Thanks Ian, I understood that from your earlier response to Cletus. However, in order to see the same image in your app as I see it through Lightroom, the app will have to be fully colour-managed....is that what your response is confirming?


----------



## Hand Carved Software (Feb 12, 2014)

Jim,

I can't be definitive on that as I can't be totally sure what goes on inside Lightroom.  LRDisplay can access color profile information embeded in preview files and apply that profile using the ImageMagick graphics library.  The screen is then painted from that bitmap using the standard Microsoft .NET routines.  Does Lightroom do more than that?  Don't know.


----------



## clee01l (Feb 12, 2014)

Jim Wilde said:


> ...The regular Windows screensaver is not colour-managed, which causes some problems on my wide-gamut displays...


Ian can correct me, but I think all his app does is tap into the Screensaver app with a supply of images for the background.


----------



## Jim Wilde (Feb 12, 2014)

That would be disappointing....


----------



## Hand Carved Software (Feb 13, 2014)

Cletus, hope I'm right in assuming that when you say "tap into the screensaver app" you refer to the Windows "Photos" screensaver.  LRDisplay doesn't go near this and indeed is used instead of it.  Ultimately the best way to see if it meets your needs I guess is to download the beta and try it.  If you're not comfortable with beta code then useful to note that the live version will also have a free trial period and a money back guarantee.


----------



## Jim Wilde (Feb 13, 2014)

If I get time in the next few days I may download and try the beta, but to be honest I would have hoped for a simple "Yes/No" answer to the colour-management question.


----------



## clee01l (Feb 13, 2014)

Hand Carved Software said:


> ... Ultimately the best way to see if it meets your needs I guess is to download the beta and try it.  If you're not comfortable with beta code then useful to note that the live version will also have a free trial period and a money back guarantee.
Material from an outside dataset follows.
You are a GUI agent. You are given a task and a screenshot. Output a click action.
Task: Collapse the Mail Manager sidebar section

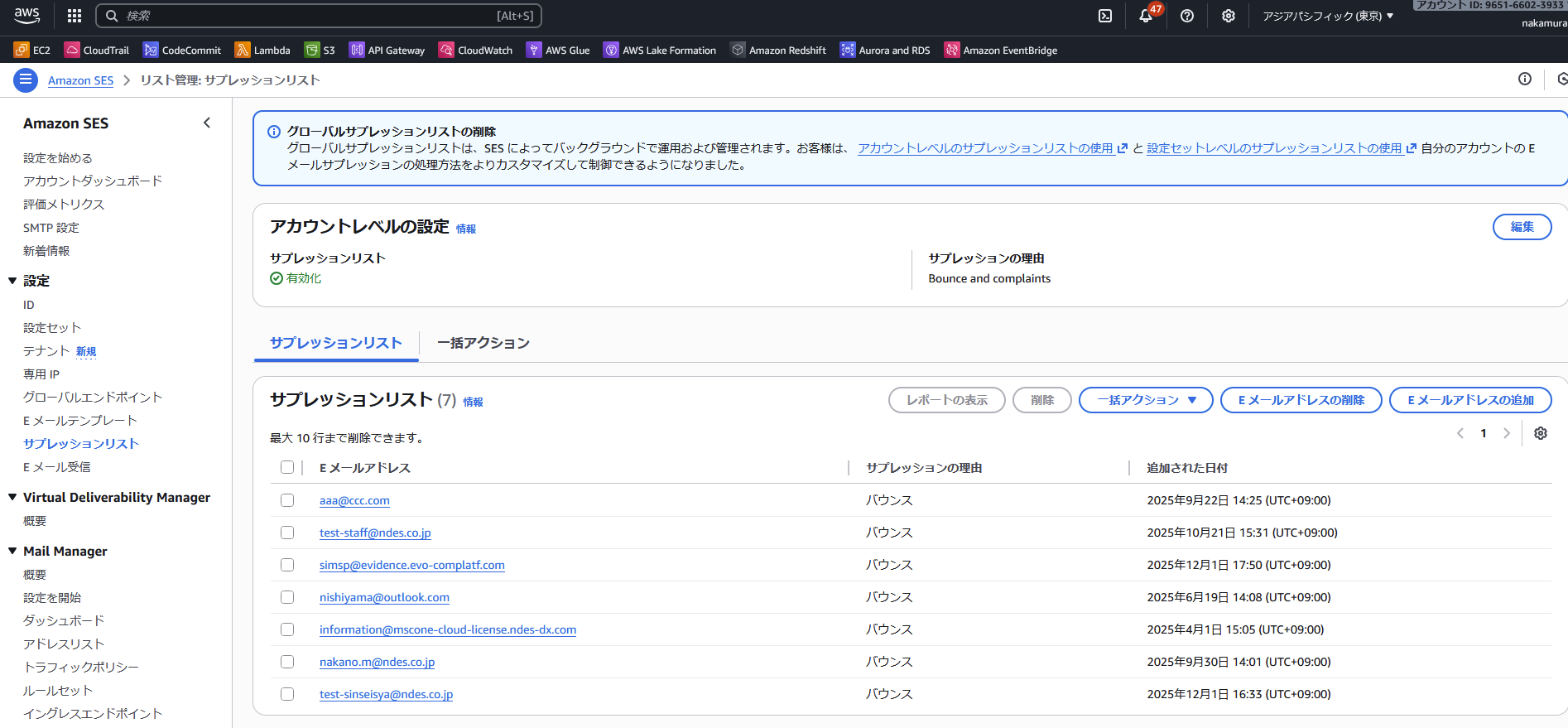(12, 551)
I'll be waiting for an OSX version. But I agree with Jim. The app needs to be color aware to function properly. And before that can happen, the developer needs to be color aware.   By not receiving a simple "yes/no" answer to the Color management question, it suggests otherwise.


----------



## jb101 (Sep 26, 2014)

*apple*

I am very interested in a mac version.  I am converting from Aperture and the lack of a screen saver option is annoying.  I don't want to fill my HD will duplicate images.

Thanks!!


----------



## tainguyen (Feb 7, 2015)

Yeah .I keep edited photos auto-published for screen-saving.... but my screen saver doesn't have the nice options of LRDisplay.


----------